Gradient Flow Based Phase-Field Modeling Using Separable Neural Networks

TL;DR

This paper introduces a separable neural network approach with a low-rank tensor decomposition and energy-stable transformation to efficiently solve the Allen-Cahn equation for phase separation, outperforming existing ML methods.

Contribution

It proposes a novel neural network-based method with energy stability guarantees for phase-field modeling, improving accuracy and computational speed.

Findings

Outperforms state-of-the-art ML methods in phase separation tasks.

Achieves an order of magnitude faster computation than finite element methods.

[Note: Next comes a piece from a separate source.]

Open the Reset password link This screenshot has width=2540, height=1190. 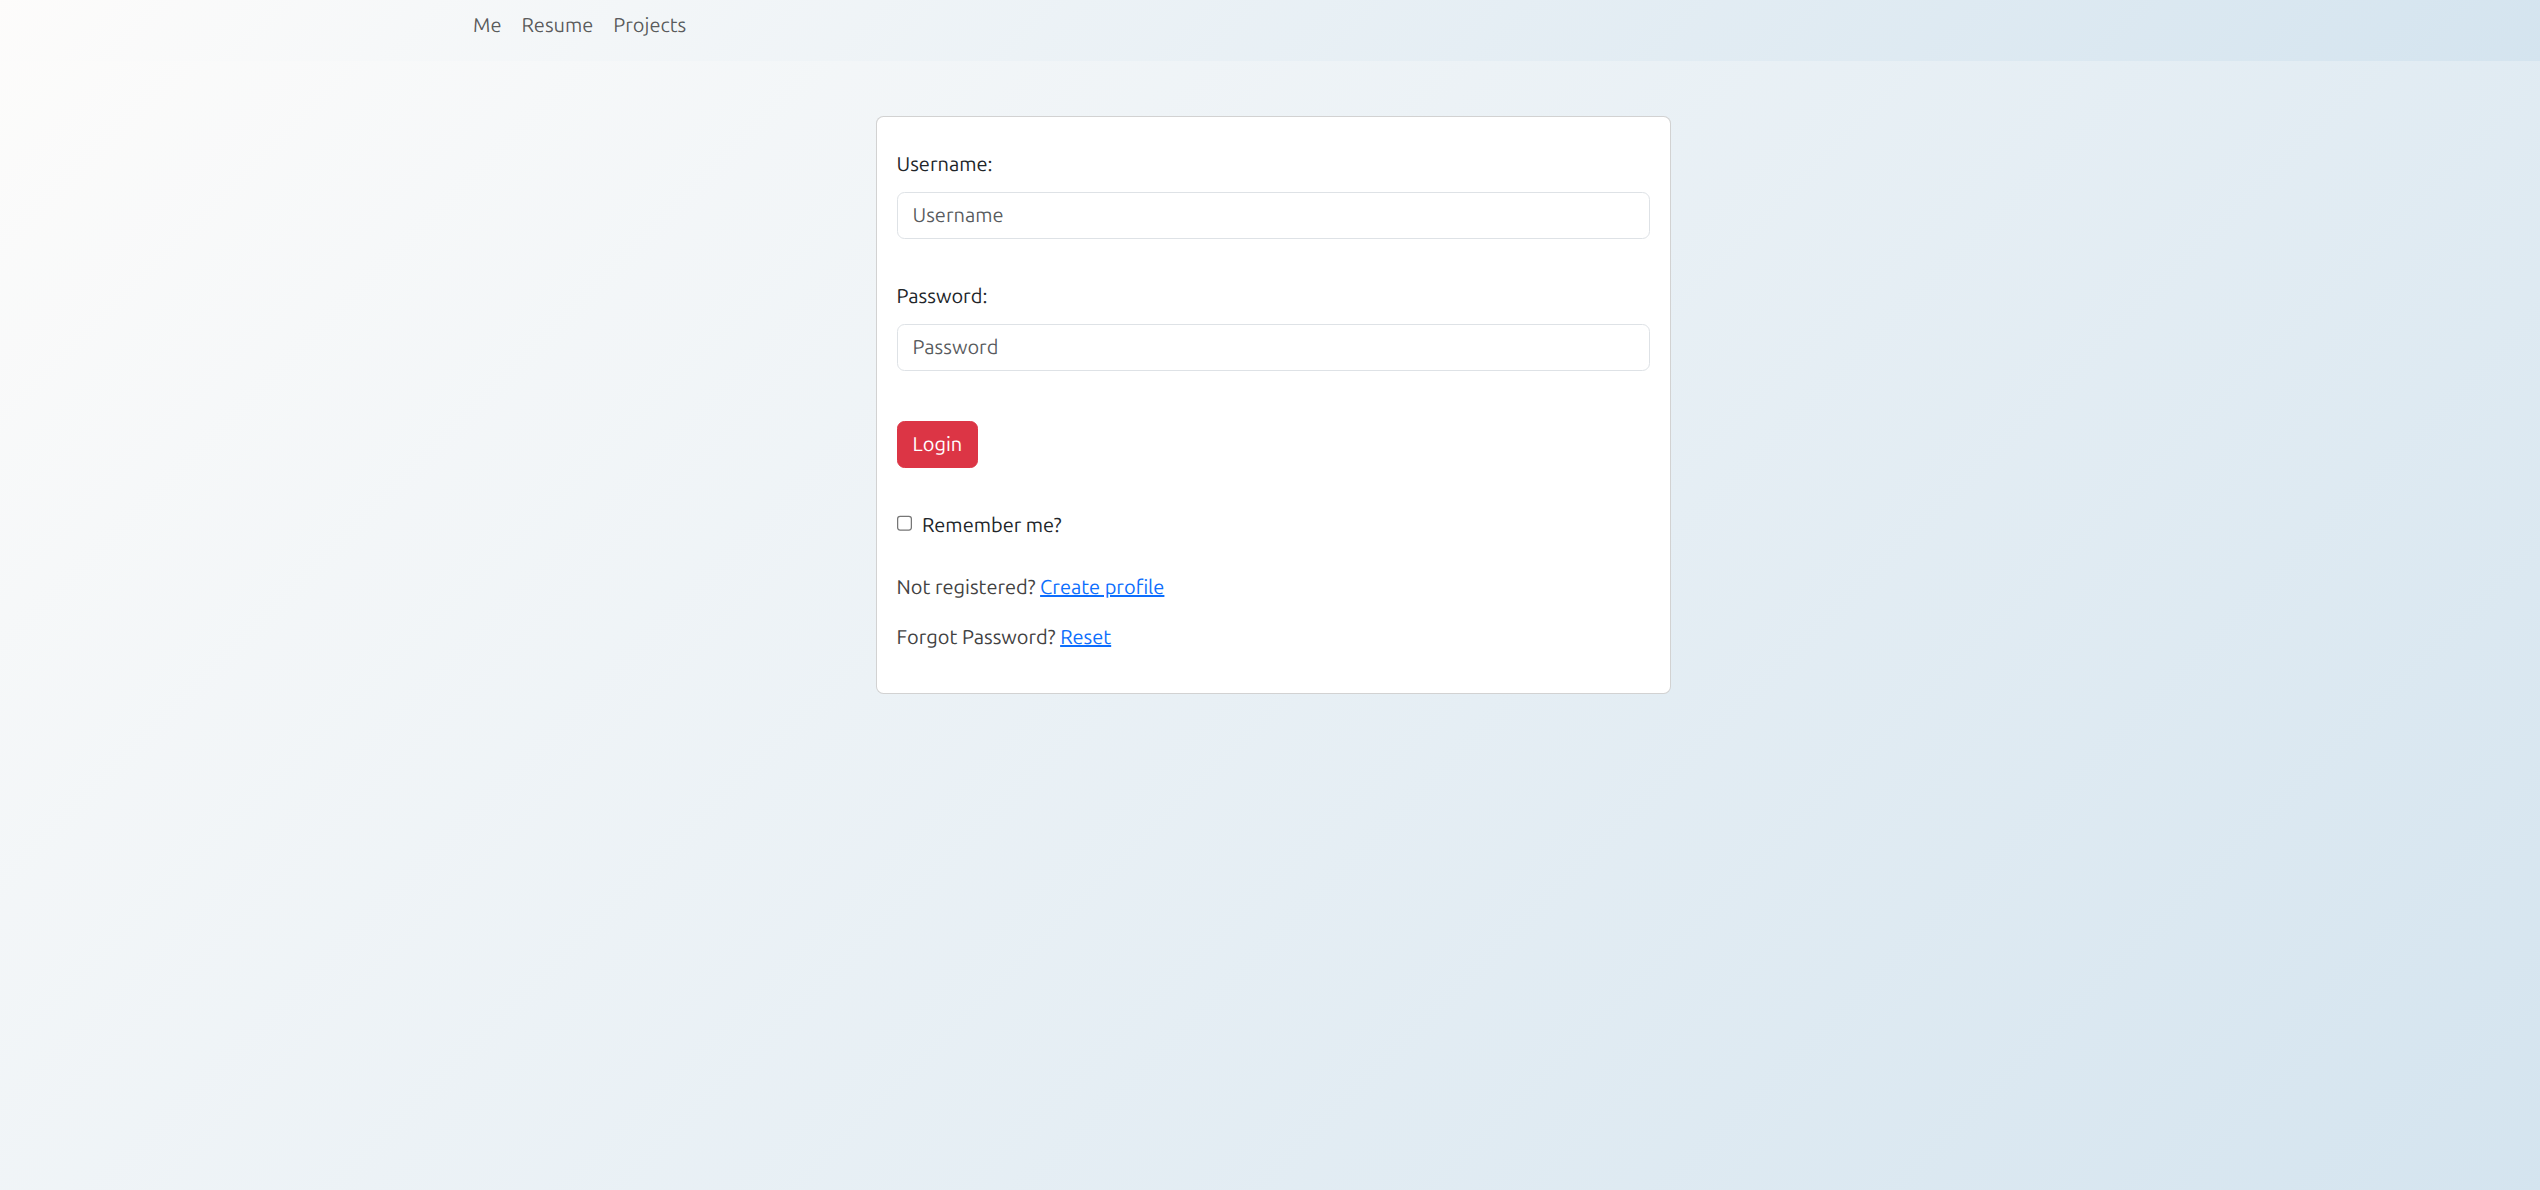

Effectively models sharp interfaces using a bounded neural network approach.

Abstract

The $L^2$ gradient flow of the Ginzburg-Landau free energy functional leads to the Allen Cahn equation that is widely used for modeling phase separation. Machine learning methods for solving the Allen-Cahn equation in its strong form suffer from inaccuracies in collocation techniques, errors in computing higher-order spatial derivatives through automatic differentiation, and the large system size required by the space-time approach. To overcome these limitations, we propose a separable neural network-based approximation of the phase field in a minimizing movement scheme to solve the aforementioned gradient flow problem. At each time step, the separable neural network is used to approximate the phase field in space through a low-rank tensor decomposition thereby accelerating the derivative calculations. The minimizing movement scheme naturally allows for the use of Gauss quadrature technique to compute the functional. A `$tanh$' transformation is applied on the neural network-predicted phase field to strictly bounds the solutions within the values of the two phases. For this transformation, a theoretical guarantee for energy stability of the minimizing movement scheme is established. Our results suggest that bounding the solution through this transformation is the key to effectively model sharp interfaces through separable neural network. The proposed method outperforms the state-of-the-art machine learning methods for phase separation problems and is an order of magnitude faster than the finite element method.